Residents in Rio have falsely assumed that monkeys in the area were helping the spread of yellow fever — a disease that claimed the lives of 25 so far in 2018.

Fabiana Lucena, who works as coordinator at the Rio Veterinary Center, where the bodies of the monkeys were brought in for autopsy, said the locals were making a huge mistake in fatally attacking the primate population due to their inaccurate notion about yellow fever.

"People should understand that it's the mosquito transmitting the yellow fever virus. The monkey is a victim and if there are no more monkeys in the countryside, then mosquitoes will come to attack people," she told French newspaper AFP. "Monkeys serve as sentinels they show us where the virus has gone.”

Monkey deaths in Rio have already reached 238 this year, while a total of 602 monkeys died in 2017. And about 40 percent of the deaths among primates last year were caused by humans. More than 50 percent of monkeys killed this year appeared to have been beaten to death or poisoned.

“Here, you see multiple fractures to the jaws, cervical area, as well as numerous skull traumas," Lucena said, as she examined a primate's head.

Another factor that raised a red flag was the fact that many of the primates’ bodies were recovered from the city, while their natural habitat is the forest. The situation reached a point where the mayor's office set up a hotline for reporting monkey corpses and the city sanitation service announced they will be launching a campaign against the killings.

“At the time of the first human deaths from yellow fever in mid-January, we’d sometimes get 20 monkeys found dead in a day, with 18 of them showing signs of attack,” Lucena said.

Monkey
In this representational image, a veterinarian examines dead monkeys at the Municipal Institute of Veterinary Medicine in Rio de Janeiro, Brazil, Feb. 8, 2018. Getty Images/ CARL DE SOUZA

Although Rio government has launched a mass vaccination program, it lacked the extensive resources needed to cover lifetime vaccination requirements for its population.

According to Lucena, people might have decided to eliminate what they viewed as the root cause behind yellow fever because of the lack of governmental capabilities in tackling the situation.

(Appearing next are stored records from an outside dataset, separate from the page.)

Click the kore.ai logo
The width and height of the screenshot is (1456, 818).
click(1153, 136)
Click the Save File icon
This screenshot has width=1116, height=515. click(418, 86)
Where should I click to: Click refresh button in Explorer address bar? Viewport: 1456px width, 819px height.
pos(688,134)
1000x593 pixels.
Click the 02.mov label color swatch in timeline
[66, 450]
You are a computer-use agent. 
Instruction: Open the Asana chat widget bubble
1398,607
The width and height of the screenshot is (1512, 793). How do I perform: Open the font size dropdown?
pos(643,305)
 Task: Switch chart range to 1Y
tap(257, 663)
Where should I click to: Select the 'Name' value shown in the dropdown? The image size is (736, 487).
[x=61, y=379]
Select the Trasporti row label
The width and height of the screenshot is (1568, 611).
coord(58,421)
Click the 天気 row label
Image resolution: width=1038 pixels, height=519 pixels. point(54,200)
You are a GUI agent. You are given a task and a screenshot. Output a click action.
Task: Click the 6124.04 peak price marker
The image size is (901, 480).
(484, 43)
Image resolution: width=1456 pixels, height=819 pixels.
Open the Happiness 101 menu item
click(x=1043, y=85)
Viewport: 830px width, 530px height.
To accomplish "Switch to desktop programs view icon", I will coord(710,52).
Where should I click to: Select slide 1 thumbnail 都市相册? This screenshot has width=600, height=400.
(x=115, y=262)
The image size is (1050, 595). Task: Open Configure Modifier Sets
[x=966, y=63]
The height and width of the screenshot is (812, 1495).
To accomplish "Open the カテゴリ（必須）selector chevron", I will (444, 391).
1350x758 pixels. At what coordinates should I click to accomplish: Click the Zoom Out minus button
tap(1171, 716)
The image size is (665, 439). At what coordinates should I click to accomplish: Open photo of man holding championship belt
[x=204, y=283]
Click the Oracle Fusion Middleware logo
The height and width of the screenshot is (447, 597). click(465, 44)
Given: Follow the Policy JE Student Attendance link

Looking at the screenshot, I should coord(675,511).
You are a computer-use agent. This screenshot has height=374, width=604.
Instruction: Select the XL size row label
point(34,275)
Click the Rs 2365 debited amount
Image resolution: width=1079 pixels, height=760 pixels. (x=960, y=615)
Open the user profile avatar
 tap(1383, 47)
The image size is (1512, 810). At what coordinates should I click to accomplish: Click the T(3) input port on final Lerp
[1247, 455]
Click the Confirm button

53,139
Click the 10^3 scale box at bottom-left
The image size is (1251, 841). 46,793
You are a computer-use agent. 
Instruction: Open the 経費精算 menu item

"To have a more effective vaccination campaign, we have to identify the zones where monkeys are dying from yellow fever,” she said. “When people kill them, the virus is harder to trace."

Samples recovered from the corpses of the monkeys were also sent to the Osvaldo Cruz research center, at times, to be tested for yellow fever and other diseases. Similar surges in monkey deaths were also observed in Sao Paulo and Minas Gerais states in Brazil — both hit with the worst bouts of yellow fever this year.